How to value loss-making companies

By | CYH

Many young, fast-growing companies have managed to list on the stock market in recent years. What used to be exclusive to venture capitalists have now been tradable by retail investors.

But investors are not used to analyzing such companies – they are making losses and popular price metrics like PE ratio are unusable.

I would even say that any price-based metric would be less useful as loss-making companies often hold a large cash pile after rounds of fund raising.

This cash pile is worth something and price-based metrics only consider market capitalization without the cash.

Enterprise Value would be a better measurement as it is calculated by deducting cash from the market capitalization and adding any debt the company owe.

Debt is often non-existent in loss-making companies because no bank would want to lend them – business metrics are bad and there are no worthy assets as collaterals. Hence, these companies go for equity funding instead.

Next we can find a suitable denominator to pair with Enterprise Value. Revenue would be an obvious choice since it could be the only positive number in the income statement for loss-making companies.

But historical revenue isn’t helpful as market appraise such companies based on their future growth. Forward revenue is more relevant.

The forward revenue could be derived from management’s guidance or by analysts’ consensus.

The final metric looks like this: Enterprise Value / Forward Revenue

The lower the metric, the cheaper the stock is.

If the cash level is high, the Enterprise Value will decline, lowering the metric.
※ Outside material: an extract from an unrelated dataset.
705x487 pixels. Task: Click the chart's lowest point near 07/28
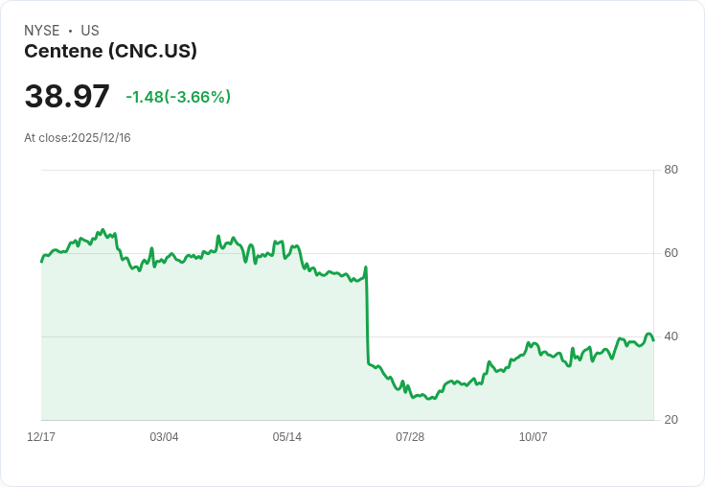[428, 399]
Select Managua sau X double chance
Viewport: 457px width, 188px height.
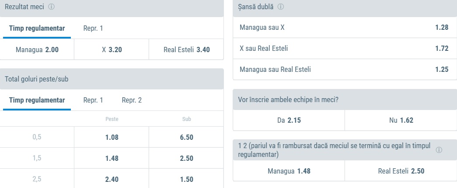344,28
If the growth is high, the denominator would be larger and lowers the metric too.

The final step is to do a relative comparison of this metric against the rest of the peers in the same industry. This would give you a good sense which are the cheaper ones.

The downside of relative valuation is that a scenario of ‘retreating tide lowers all boats’ could happen. Like now – interest rates are going up and that lowers the future value of these companies as a whole.

Even if you buy a cheapest stock in the sector the price can still go lower in such a situation. But not a big problem if you intend to hold long term and dollar cost average periodically as the tide would eventually return.

That said, valuation is just one part of the due diligence. Qualitative analysis needs to be done too – assessing the competitive landscape and determining the strongest player that could eventually capture most of the market share. If it doesn’t, it is not worth buying even if it is the cheapest stock.